Besides, the main character in 7 Chinese Brothers (which I did see) is not "Arrow" the dog (played by actor Jason Schwartzman's French bulldog Arrow in a debut performance), but "Larry", a goofy alcoholic loner, played by Jason Schwartzman. Larry spends his days driving about town in an old wreck of a Lincoln Towncar, making wisecracks to strangers, walking despondently with his no-nonsense tough-loving grandmother in her assisted living, sipping tequila secretly from plastic cups, and sharing confidences with the aforementioned dog. When we first meet Larry, he is just getting fired from a job at a Buca di Beppo restaurant, for guzzling alcohol on the sly.
The film is fresh and quirky, with a constant beat of idiosyncratic humorous punchlines, rather like the director himself. Larry steps into an auto-lube shop to apply for a new job as a cleaner and, to impress his winsome would-be boss, crawls awkwardly over the counter, pretending to be "a fat boy getting out of a pool." He drives his beat-up car around the neighborhood: a quick shot to his rear-view mirror reveals it dangling perpendicular. My favorite quip: his grandmother reprimands him sharply: "How would you like it if you were old and everyone is constantly just wanting your money?" Larry's response: "I would like that very much." Why? "It would mean I have money."
The strength of the film lies in its depiction of despondency through this lens of humor, at a fast-paced beat. A plus is its seeming lack of direction, mimicking the protagonist's life. Joining Larry in the story are two kindhearted friends: his new pretty boss at the auto-lube shop, and Norwood, a tall straight-faced orderly with a big afro who stoically seduces women from time to time, pretending to be a doctor. The three-some make an oddball proletariat ensemble. The dog also, I admit, does do a good job in the supporting role. He sleeps.

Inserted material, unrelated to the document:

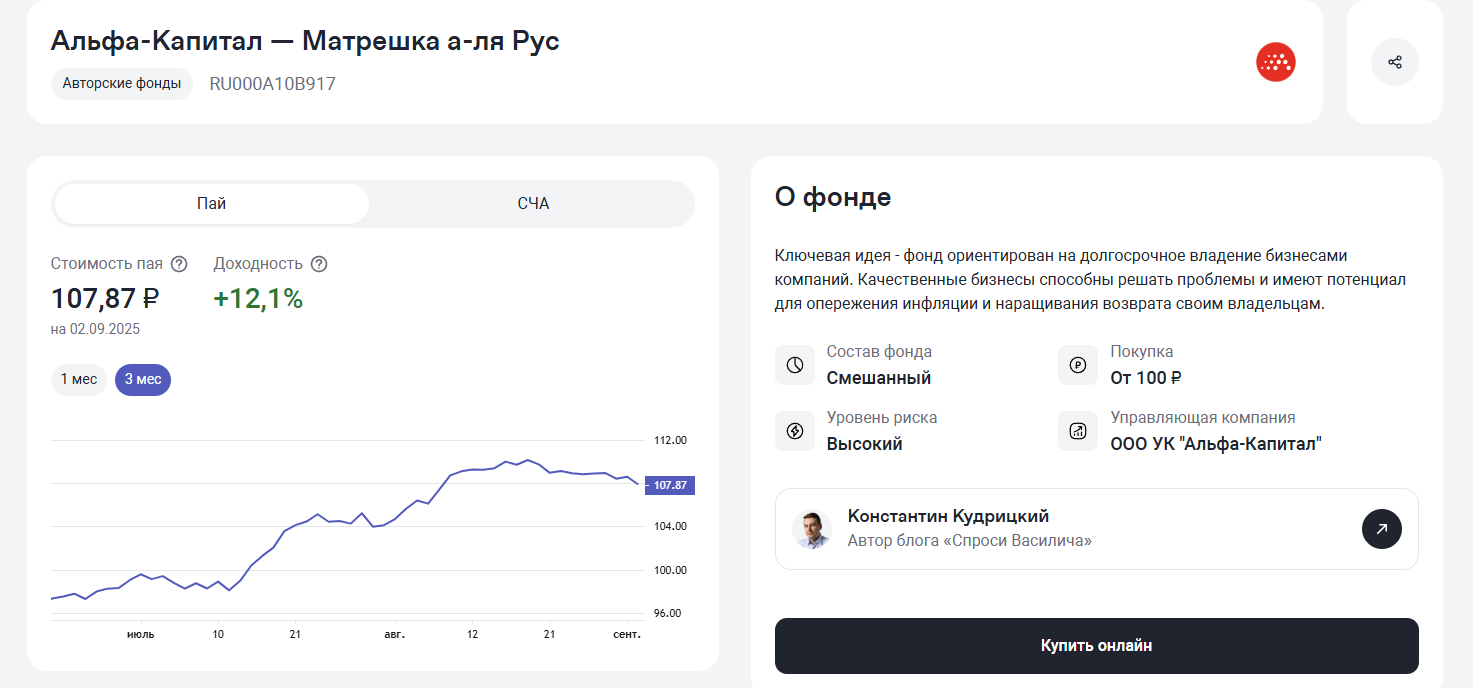Select the 1 мес period
The image size is (1473, 688).
[79, 380]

One laughs out loud. It is easy to see why Antonio Costa, the co-director of the Lisbon Estoril Film Festival, chose this film to screen in Lisbon, after seeing it at the South by Southwest Film Festival in Austin. 7 Chinese Brothers is a sparky piece of Americana, a comedy that seems to come from the heart, about finding everyday life tough. Throughout, the music score is upbeat, with an original score by Chris Baio and several 70s rock tunes, including the title song by REM.

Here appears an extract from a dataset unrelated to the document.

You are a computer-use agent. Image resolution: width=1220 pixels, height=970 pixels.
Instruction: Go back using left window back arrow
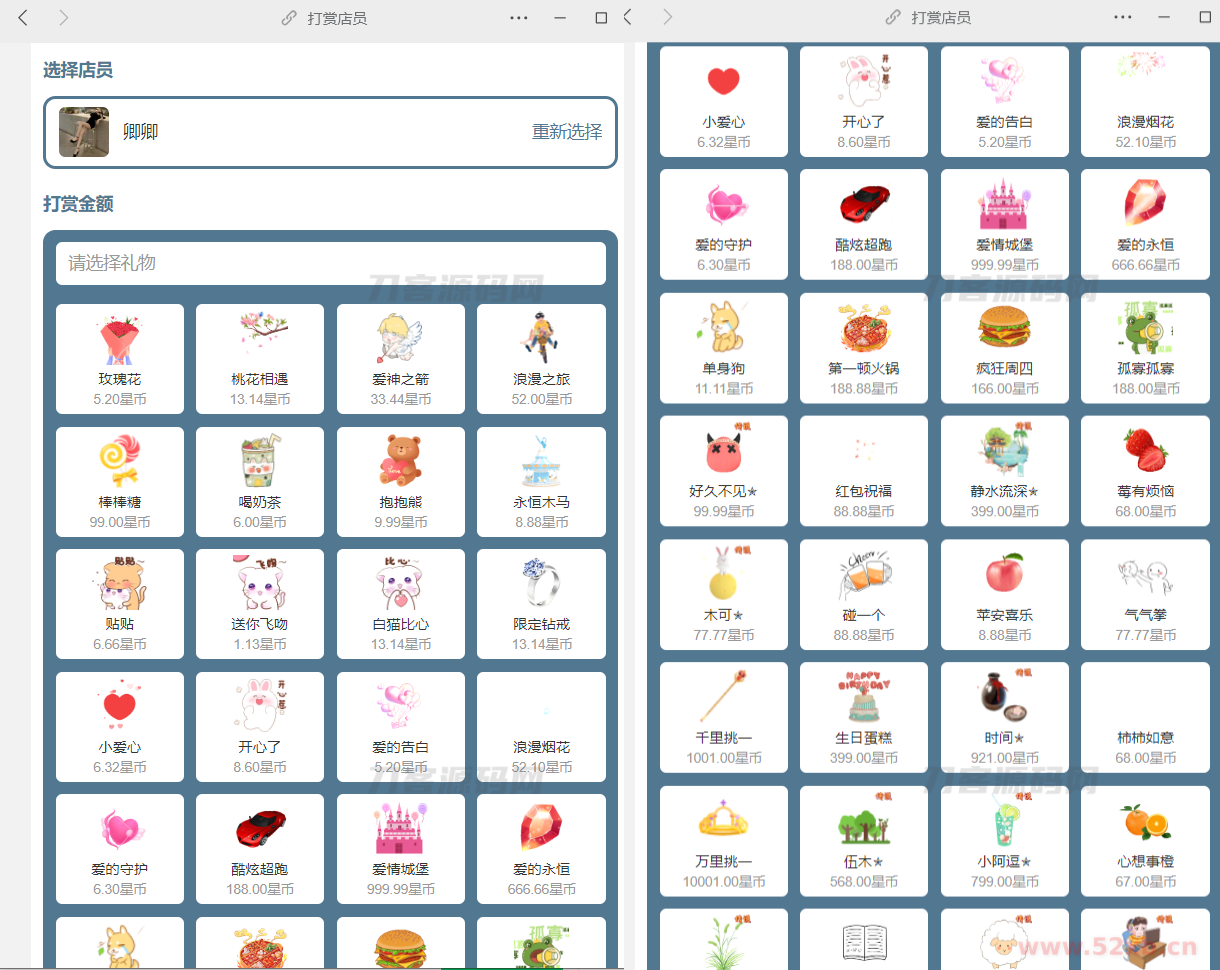(24, 18)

Commenting on his film after the screening, to an enthusiastic full house here in Lisbon, the director noted -- in keeping with his modest bent -- that he "wished the movie moved a little quicker" and hoped the audience had not been bored. And yet perhaps the desultory feel of the story was deliberate, he added. It is the "torpor of Austin" seeping in. As for the movie's cheerful ending -- very sweet and hopeful -- the director stated that this twist was deliberate. The darkness is tempered by light.

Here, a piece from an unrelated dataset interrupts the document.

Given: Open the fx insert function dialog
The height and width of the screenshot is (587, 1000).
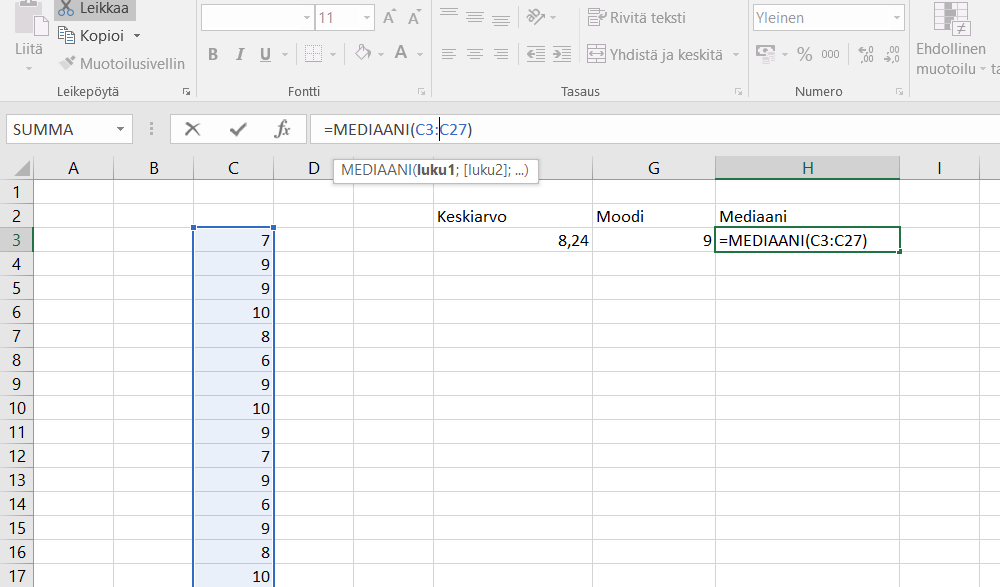Looking at the screenshot, I should pyautogui.click(x=282, y=129).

Indeed, if one criticism of this light comedy can be made, it is that it remains a light comedy. It neither delves into the reasons that some people drink themselves into a future-less life, nor probes the way they come out of this "torpor" (although solidarity seems to be key). Yet the film is a riveting experience: immediate, honest and entertaining. It feels like a real person talking to you about his troubles, with the distance of empathetic humor.